The melody, “In dich hab’ ich gehoffet, Herr,” which Bach uses in the concluding Choral of the Cantata, was composed by Seth Calvisius or Kallwitz (1556-1615), a predecessor of Bach as Cantor of St Thomas’ Church, Leipzig. It was published, along with the Hymn, in Gregorius Sunderreitter’s Himlische Harpffe Davids (Nürnberg, 1581).

The melody occurs elsewhere in Cantata 106, in the “St Matthew Passion,” No. 38, and in the “Christmas Oratorio,” No. 46. Organ Works, N. xviii. 59. In Johann Hermann Schein’s Cantional (Leipzig, 1627) it appears in a form very similar to that in which Bach employs it. In the Orgelbuchlein (N. xv. 113) the melody called “In dich hab’ ich gehoffet” is not by Calvisius, but is an Easter Hymn tune dating at least from the fifteenth century.
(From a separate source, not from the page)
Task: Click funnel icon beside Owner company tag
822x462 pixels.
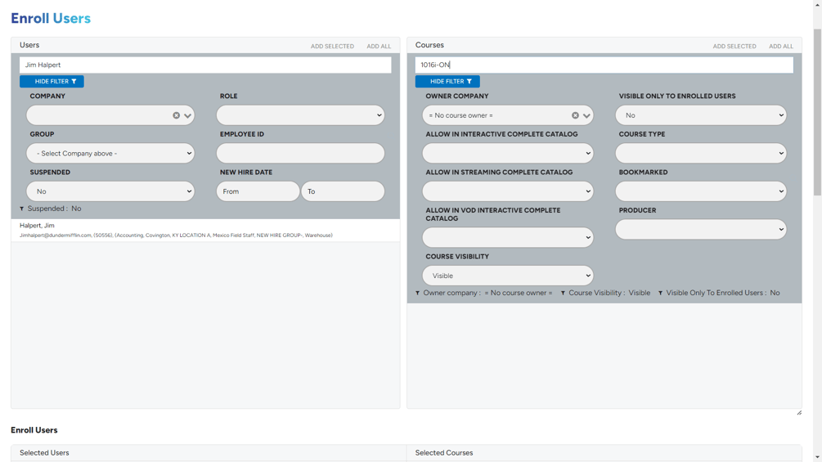Action: point(418,293)
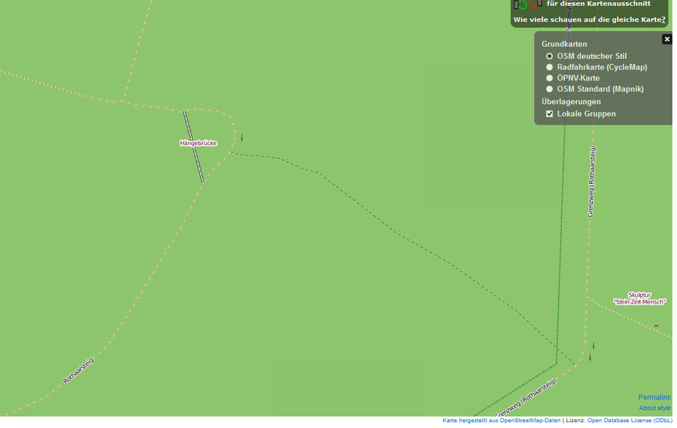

The words of the concluding Choral are the first stanza of Adam Reissner’s, or Reusner’s, Hymn (based on Psalm xxxi), “In dich hab’ ich gehoffet, Herr,” first published in Form und Ordnung Gaystlicher Gesang und Psalmen (Augsburg, 1533):

  • In dich hab’ ich gehoffet, Herr,
  • Hilf, dass ich nicht zu Schanden werd’,
  • Noch ewiglich zu Spotte
  • Dass bitt’ ich dich,
  • Erhalte mich
  • In deiner Treu’, Herr Gotte1 .
  • B.G. xii. (ii) 50.

Translations of the Hymn into English are noted in the Dictionary of Hymnology, p. 955.

Form. Embellished (2 Cor., 3 Ob., Fagotto, Strings, Organ, Continuo). Choralgesange, No. 2122 .

[1 ] 1533 mein Gotte.

[2 ] The Introduction to the Cantata is the opening movement of the first Brandenburg Concerto.